Element lookup records:
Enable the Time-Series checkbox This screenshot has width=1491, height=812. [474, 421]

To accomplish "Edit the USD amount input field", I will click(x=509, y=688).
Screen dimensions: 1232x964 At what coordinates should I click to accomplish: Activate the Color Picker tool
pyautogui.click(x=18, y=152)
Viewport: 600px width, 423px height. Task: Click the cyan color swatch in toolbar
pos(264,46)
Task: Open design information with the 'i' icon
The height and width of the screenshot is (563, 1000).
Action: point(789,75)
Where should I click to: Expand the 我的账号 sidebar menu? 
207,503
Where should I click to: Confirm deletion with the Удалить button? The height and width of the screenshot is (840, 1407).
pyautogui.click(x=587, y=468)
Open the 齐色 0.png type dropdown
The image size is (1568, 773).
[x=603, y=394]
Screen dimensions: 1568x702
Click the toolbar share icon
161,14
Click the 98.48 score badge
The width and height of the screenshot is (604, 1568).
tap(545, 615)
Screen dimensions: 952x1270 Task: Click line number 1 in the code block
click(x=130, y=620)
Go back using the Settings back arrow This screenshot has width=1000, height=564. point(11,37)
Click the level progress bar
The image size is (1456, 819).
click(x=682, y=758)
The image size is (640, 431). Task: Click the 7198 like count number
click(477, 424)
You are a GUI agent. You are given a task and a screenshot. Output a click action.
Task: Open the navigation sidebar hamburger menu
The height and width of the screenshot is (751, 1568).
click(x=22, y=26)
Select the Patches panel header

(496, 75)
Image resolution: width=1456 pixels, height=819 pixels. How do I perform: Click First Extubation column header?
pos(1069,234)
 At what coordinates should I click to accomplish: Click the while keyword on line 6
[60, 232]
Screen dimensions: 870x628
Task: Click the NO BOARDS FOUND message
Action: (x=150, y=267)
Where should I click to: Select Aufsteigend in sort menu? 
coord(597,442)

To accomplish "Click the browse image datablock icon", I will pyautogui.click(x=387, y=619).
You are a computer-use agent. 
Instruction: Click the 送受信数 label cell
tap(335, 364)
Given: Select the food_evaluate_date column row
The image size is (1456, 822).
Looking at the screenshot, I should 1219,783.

__Requirement__: Pull out every line of the material above that contains the string "number". Case counts.

__Result of the exercise__:
Screen dimensions: 952x1270 Task: Click line number 1 in the code block
The image size is (640, 431). Task: Click the 7198 like count number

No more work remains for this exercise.